Using SQL databases and CosmosDb with Feathr

Feathr supports using SQL databases as source or offline store, also supports using CosmosDb as online store.

Using SQL databases as source

To use SQL database as source, we need to create JdbcSource instead of HdfsSource in projects.

A JdbcSource can be created with follow statement:

source = feathr.JdbcSource(name, url, dbtable, query, auth)
  • name is the source name, same as other sources.
  • url is the database URL in JDBC format.
  • dbtable or query, dbtable is the table name in the database and query is a SQL SELECT statement, only one of them should be specified at the same time.
  • auth can be None, 'USERPASS' or 'TOKEN'.

There are some other parameters such as preprocessing, they’re same as other sources like HdfsSource.

After creating the JdbcSource, you can use it in the same way as other kinds of sources.

Auth

When the auth parameter is omitted or set to None, Feathr assumes that the database doesn’t need any authentication.

When the auth parameter is set to USERPASS, you need to set following environment variables before submitting job:

  • name_USER, the name is the source name and the value of this variable is the user name to log in to the database.

  • name_PASSWORD, the name is the source name and the value of this variable is the password to log in to the database.

When the auth parameter is set to TOKEN, you need to set following environment variables before submitting job:

  • name_TOKEN, used the name is the source name and the value of this variable is the token to log in to the database, currently only Azure SQL database supports this auth type.

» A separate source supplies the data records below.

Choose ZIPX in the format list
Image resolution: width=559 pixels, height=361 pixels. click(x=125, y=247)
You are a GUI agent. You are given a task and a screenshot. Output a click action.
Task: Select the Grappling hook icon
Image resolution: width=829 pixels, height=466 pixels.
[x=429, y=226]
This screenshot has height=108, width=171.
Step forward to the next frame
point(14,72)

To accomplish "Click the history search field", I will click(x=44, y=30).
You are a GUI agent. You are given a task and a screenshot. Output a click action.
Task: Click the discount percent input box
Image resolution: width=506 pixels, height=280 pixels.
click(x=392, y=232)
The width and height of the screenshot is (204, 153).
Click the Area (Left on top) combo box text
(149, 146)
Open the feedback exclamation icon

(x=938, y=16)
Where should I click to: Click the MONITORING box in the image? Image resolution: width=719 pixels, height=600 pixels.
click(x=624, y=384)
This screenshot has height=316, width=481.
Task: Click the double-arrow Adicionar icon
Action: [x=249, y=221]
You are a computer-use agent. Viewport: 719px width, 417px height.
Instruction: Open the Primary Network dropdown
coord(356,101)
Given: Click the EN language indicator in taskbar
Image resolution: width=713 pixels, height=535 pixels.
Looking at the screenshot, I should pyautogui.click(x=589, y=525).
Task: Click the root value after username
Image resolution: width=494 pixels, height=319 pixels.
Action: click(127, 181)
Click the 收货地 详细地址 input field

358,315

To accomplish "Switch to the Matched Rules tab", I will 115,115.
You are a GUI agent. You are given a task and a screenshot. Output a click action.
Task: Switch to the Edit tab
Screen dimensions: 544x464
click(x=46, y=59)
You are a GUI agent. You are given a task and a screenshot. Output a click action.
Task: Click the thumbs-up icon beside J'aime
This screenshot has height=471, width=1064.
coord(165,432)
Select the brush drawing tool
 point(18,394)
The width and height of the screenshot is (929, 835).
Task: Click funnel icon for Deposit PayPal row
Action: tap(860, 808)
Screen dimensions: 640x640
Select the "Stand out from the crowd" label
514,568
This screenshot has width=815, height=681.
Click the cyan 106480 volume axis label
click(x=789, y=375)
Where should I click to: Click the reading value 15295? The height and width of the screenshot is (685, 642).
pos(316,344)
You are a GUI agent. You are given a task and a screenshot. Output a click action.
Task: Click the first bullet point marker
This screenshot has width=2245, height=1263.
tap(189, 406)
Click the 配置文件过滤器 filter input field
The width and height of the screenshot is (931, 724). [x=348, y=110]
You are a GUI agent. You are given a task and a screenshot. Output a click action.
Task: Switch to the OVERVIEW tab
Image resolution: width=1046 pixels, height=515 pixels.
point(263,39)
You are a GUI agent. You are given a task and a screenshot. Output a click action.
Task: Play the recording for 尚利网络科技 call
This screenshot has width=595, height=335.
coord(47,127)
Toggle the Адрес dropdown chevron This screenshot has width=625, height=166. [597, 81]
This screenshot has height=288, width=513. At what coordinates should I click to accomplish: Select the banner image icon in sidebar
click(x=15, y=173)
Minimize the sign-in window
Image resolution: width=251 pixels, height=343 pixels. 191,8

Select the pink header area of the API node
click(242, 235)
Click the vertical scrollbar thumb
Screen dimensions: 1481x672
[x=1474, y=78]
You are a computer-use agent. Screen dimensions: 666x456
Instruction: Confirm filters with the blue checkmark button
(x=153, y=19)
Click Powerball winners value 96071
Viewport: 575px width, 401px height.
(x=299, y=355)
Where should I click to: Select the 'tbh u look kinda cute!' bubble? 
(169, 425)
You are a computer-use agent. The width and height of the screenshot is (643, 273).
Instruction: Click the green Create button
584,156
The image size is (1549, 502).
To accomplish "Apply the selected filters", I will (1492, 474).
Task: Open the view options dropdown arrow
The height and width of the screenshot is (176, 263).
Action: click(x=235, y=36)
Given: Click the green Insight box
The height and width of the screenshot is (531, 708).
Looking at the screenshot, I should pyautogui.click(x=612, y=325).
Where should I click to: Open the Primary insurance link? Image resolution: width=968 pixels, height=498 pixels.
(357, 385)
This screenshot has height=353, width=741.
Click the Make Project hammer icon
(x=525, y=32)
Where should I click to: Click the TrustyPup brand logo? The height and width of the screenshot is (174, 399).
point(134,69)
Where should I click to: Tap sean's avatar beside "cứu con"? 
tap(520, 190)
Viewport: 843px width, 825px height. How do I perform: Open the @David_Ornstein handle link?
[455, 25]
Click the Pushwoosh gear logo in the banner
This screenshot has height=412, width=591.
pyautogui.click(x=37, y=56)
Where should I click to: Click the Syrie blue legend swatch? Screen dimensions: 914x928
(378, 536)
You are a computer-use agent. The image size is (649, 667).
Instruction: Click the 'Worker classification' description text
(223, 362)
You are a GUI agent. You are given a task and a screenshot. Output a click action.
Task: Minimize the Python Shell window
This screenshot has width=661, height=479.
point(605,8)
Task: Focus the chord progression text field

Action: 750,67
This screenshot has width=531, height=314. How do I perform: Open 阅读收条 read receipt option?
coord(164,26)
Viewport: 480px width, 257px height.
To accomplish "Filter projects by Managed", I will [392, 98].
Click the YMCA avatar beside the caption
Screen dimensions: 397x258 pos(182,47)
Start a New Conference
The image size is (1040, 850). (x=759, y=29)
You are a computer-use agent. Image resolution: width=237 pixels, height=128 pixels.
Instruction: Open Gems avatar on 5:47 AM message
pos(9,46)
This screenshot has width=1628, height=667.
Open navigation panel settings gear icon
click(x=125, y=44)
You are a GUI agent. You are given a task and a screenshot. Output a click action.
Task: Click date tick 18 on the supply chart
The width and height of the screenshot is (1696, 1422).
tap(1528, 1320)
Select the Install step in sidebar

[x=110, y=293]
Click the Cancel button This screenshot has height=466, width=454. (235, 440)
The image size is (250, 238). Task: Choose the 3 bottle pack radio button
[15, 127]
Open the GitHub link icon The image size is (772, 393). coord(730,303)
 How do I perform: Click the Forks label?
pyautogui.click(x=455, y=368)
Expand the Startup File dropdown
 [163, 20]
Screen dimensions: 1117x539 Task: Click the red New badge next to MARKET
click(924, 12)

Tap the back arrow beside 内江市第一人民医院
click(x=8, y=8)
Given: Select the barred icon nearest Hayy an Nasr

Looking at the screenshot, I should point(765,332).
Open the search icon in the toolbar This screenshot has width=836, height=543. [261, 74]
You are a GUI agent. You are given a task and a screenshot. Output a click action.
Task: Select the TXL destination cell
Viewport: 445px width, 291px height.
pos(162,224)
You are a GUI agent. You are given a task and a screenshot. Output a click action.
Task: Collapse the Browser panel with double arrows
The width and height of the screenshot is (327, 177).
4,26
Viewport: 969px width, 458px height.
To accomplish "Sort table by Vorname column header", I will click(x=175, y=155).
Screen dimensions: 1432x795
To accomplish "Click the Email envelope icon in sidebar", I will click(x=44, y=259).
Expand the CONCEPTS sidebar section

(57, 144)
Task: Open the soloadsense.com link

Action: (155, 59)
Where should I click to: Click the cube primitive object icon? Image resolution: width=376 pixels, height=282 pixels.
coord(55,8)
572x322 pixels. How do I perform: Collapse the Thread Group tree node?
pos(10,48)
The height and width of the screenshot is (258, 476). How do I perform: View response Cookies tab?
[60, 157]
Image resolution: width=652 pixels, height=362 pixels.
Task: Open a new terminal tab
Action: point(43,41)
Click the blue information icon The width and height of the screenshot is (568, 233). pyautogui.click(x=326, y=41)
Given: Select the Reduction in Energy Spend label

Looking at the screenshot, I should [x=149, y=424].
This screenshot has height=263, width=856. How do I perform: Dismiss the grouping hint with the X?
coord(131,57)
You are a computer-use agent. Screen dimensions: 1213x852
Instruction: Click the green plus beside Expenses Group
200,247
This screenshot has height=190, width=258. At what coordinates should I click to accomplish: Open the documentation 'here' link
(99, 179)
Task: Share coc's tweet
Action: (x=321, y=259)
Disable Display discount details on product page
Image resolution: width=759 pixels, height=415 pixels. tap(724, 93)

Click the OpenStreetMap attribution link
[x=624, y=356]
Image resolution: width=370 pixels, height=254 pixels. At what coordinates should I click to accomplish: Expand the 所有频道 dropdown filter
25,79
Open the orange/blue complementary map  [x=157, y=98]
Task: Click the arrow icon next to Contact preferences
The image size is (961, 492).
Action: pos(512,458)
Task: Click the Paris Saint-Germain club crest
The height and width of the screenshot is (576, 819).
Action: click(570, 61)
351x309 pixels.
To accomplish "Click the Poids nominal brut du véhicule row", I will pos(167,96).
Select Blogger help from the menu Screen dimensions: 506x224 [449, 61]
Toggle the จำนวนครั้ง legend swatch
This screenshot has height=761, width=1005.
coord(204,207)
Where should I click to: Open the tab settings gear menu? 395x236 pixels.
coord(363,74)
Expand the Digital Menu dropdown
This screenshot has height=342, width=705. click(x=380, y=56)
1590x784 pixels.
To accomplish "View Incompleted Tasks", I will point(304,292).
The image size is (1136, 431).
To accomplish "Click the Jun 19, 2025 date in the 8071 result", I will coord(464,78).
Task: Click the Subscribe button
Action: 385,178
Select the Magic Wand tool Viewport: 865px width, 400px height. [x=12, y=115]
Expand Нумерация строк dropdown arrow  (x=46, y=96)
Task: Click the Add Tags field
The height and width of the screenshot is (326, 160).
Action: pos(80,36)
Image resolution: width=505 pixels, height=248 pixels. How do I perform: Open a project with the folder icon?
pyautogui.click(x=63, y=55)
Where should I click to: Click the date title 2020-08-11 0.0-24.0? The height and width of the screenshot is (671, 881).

I.e., if you created a source:

src1_name="source1"
source1 = JdbcSource(name=src1_name, url="jdbc:...", dbtable="table1", auth="USERPASS")
anchor1 = FeatureAnchor(name="anchor_name",
                        source=source1,
                        features=[some_features, some_other_features])

You need to set 2 environment variables before submitting jobs:

os.environ[f"{src1_name.upper()}_USER"] = "some_user_name"
os.environ[f"{src1_name.upper()}_PASSWORD"] = "some_magic_word"

client.build_features(anchor_list=[anchor1, ...])
client.get_offline_features(...)

These values will be automatically passed to the Feathr core when submitting the job.

If you want to use token, the code will be like this: Step 1: Define the source JdbcSource

src_name="source_name"
source = JdbcSource(name=src_name, url="jdbc:...", dbtable="table_name", auth="TOKEN")
anchor = FeatureAnchor(name="anchor_name",
                        source=source,
                        features=[some_features, some_other_features])

Step 2: Set the environment variable before submitting the job

os.environ[f"{src_name.upper()}_TOKEN"] = "some_token"

To enable Azure AD authentication in Azure SQL database, please refer to this document.

There are several ways to obtain Azure AD access token, please refer to this document for more details.

If you want to leverage existing credential in python client, you could try:

from azure.identity import DefaultAzureCredential

credential = DefaultAzureCredential()
token = credential.get_token("https://management.azure.com/.default").token()

Using SQL database as the offline store

To use SQL database as the offline store, you can use JdbcSink as the output_path parameter of FeathrClient.get_offline_features, e.g.:

name = 'output'
sink = client.JdbcSink(name, some_jdbc_url, dbtable, "USERPASS")

Then you need to set following environment variables before submitting job:

os.environ[f"{name.upper()}_USER"] = "some_user_name"
os.environ[f"{name.upper()}_PASSWORD"] = "some_magic_word"
client.get_offline_features(..., output_path=sink)

“TOKEN” auth type is also supported in JdbcSink.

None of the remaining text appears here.